As they walked along the back lane Lilian could be heard from the kitchen calling to someone in another part of the house. She made it possible for him to say, ‘We'll talk about it later.'

But when he said that, Emily remembered what she had genuinely forgotten—that she had cried—and knew that a single tear had taught him what he had not known. But what? She had thought there was nothing he did not know about her.

A vague sensation of dread hung over her and would not disperse, she sensed, until she found a way of assuring him that whatever he had learned tonight was wrong.

‘Here's the whole damn family!' cried Lilian.

Wearing a new black dress, her hands shining with diamond rings, supported by the drinks she had had with Billie during the afternoon, Lilian was feeling at her best. A certain quantity of alcohol brought out in her a kind of mellow fruitiness that was the nearest she ever came to any kind of charm. It had misled more persons than one.

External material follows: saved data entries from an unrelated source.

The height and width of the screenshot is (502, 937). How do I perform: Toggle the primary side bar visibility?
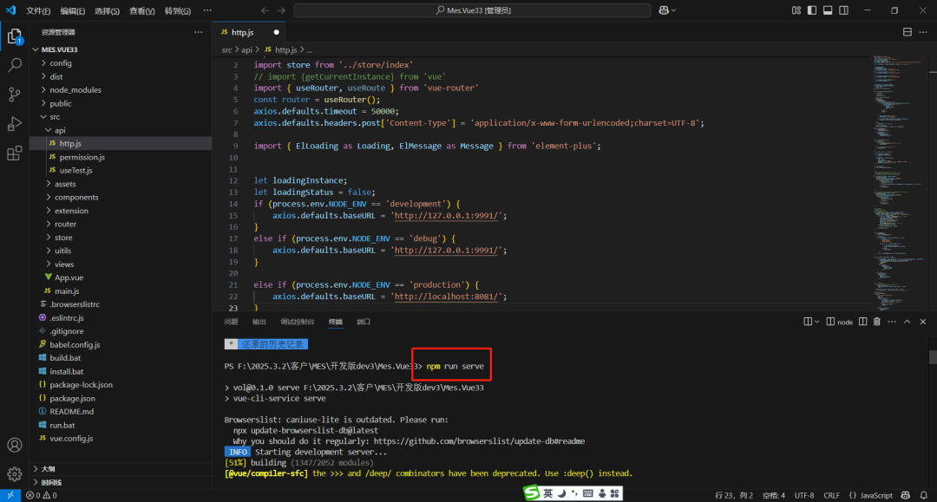812,10
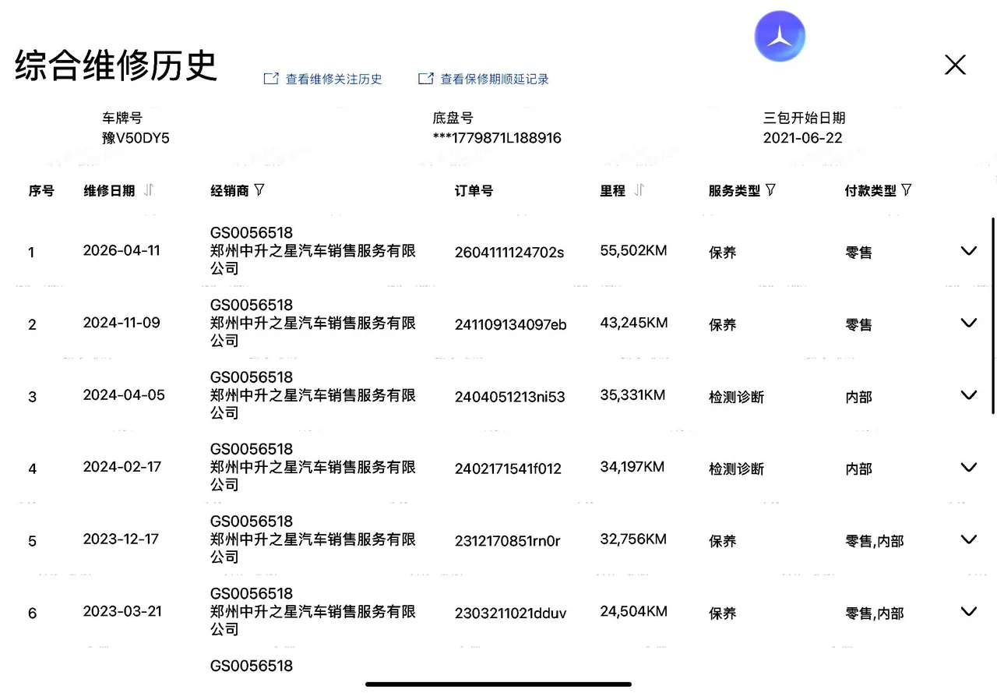Expand the 2024-02-17 record chevron

click(969, 467)
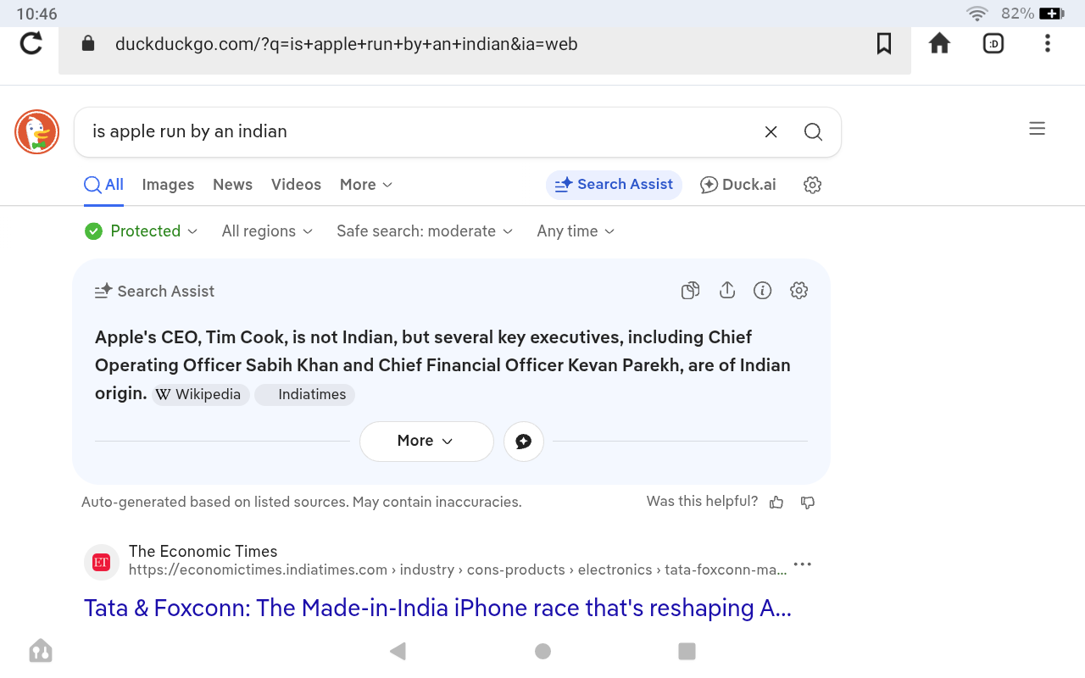
Task: Go to the browser home page
Action: pyautogui.click(x=939, y=43)
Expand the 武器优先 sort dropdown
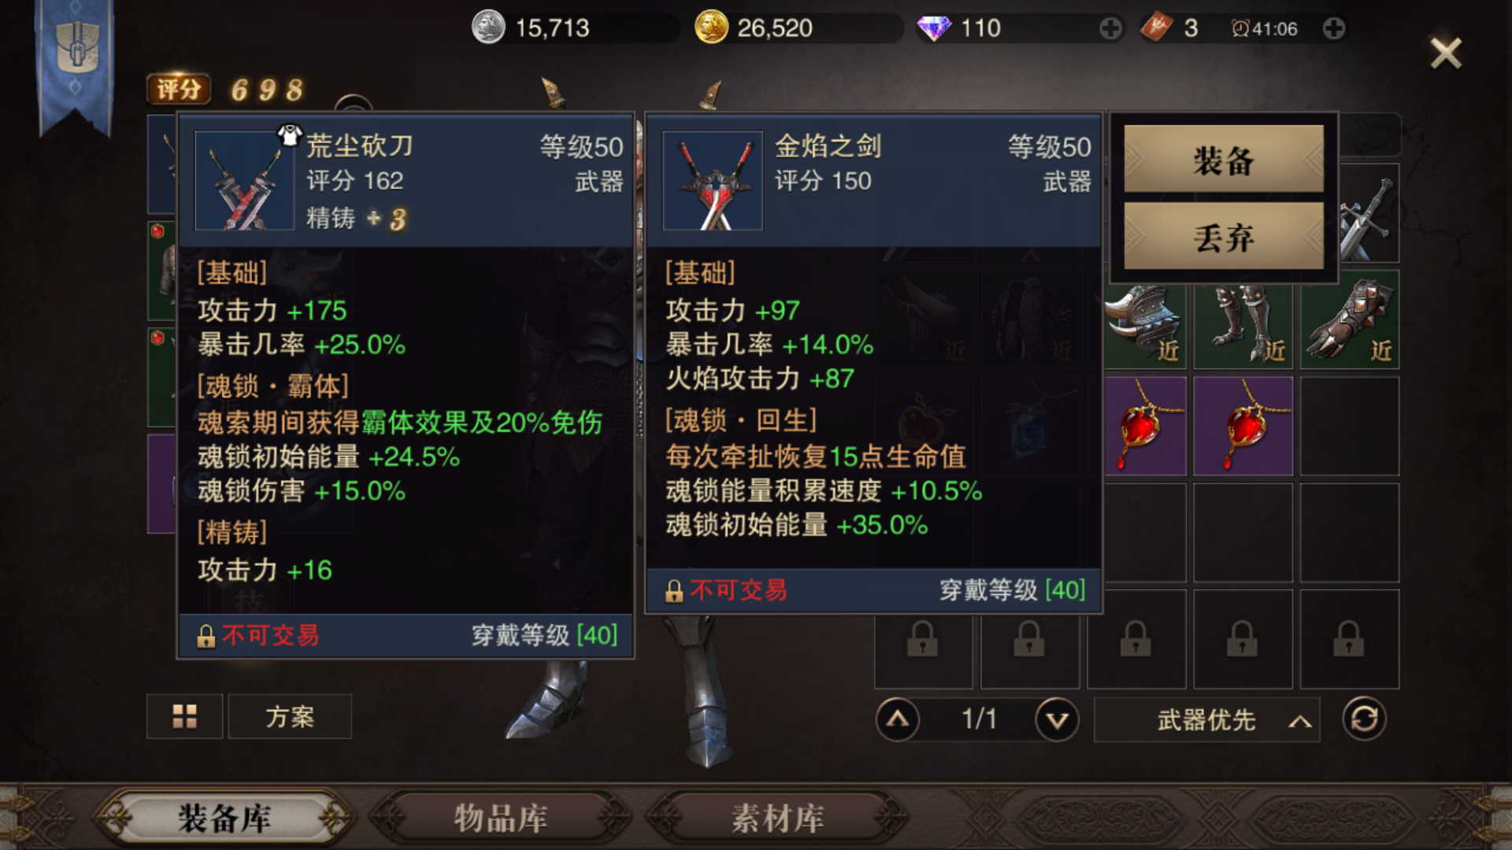Screen dimensions: 1512x850 (1206, 719)
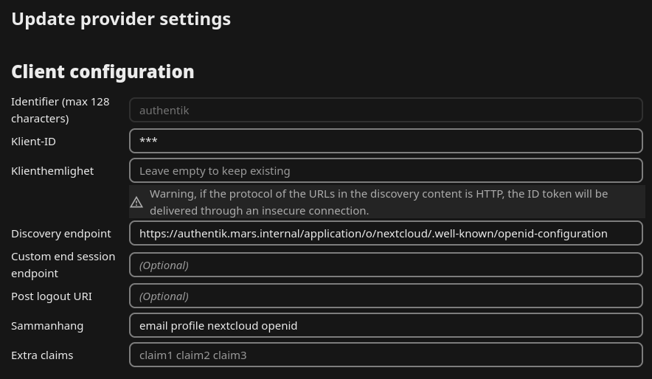Click the Discovery endpoint URL field
This screenshot has height=379, width=652.
point(386,233)
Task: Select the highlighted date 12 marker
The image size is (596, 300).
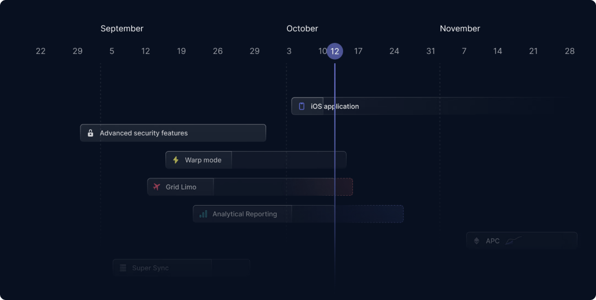Action: [x=334, y=51]
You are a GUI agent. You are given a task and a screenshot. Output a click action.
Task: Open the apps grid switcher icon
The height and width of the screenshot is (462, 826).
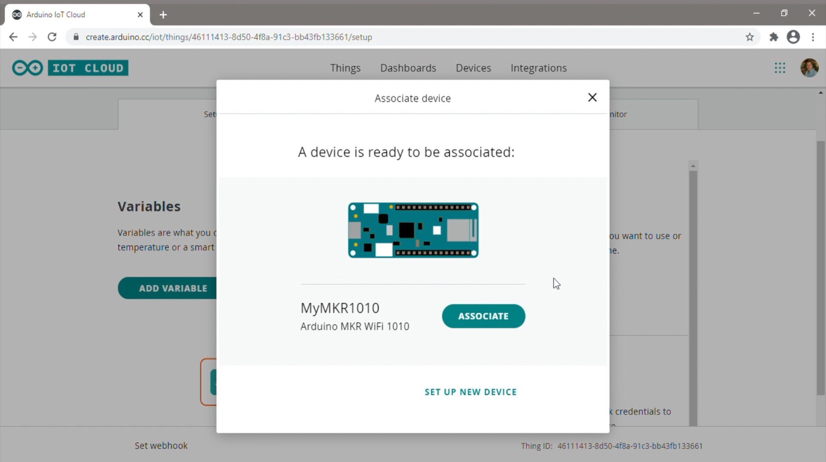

‘Come on,' she said with an arbitrary wave of her hand. ‘I heard you coming so I got out more cups and saucers. Come in and keep me and Billie company till our old men arrive. We're off out to dinner tonight.
Yours
,' she said to Max, ‘is in the oven.' Her tone was peculiarly familiar, implying an intimacy between them that had never existed.

Catching a tentacle stretched in the direction of Max, Emily looked at her from under level brows and silently warned her off, but Max, feeling it advisable to stop Lilian's humour from declining, said, ‘Some tea would be just the shot!'

When he followed Emily into the shadowy sitting-room five minutes later the two women braced themselves in their chairs as if, in their black dresses and thin suede shoes, they had been challenged. Lilian widened her eyes and shot a significant glance at Billie as she introduced them.

Balancing one knee carefully on the other, Billie raised a hand to be shaken, and under the windows, in a corner of the sofa, seeming to survey the tea-leaves in her cup, Emily watched the swaying leg, the languid hand.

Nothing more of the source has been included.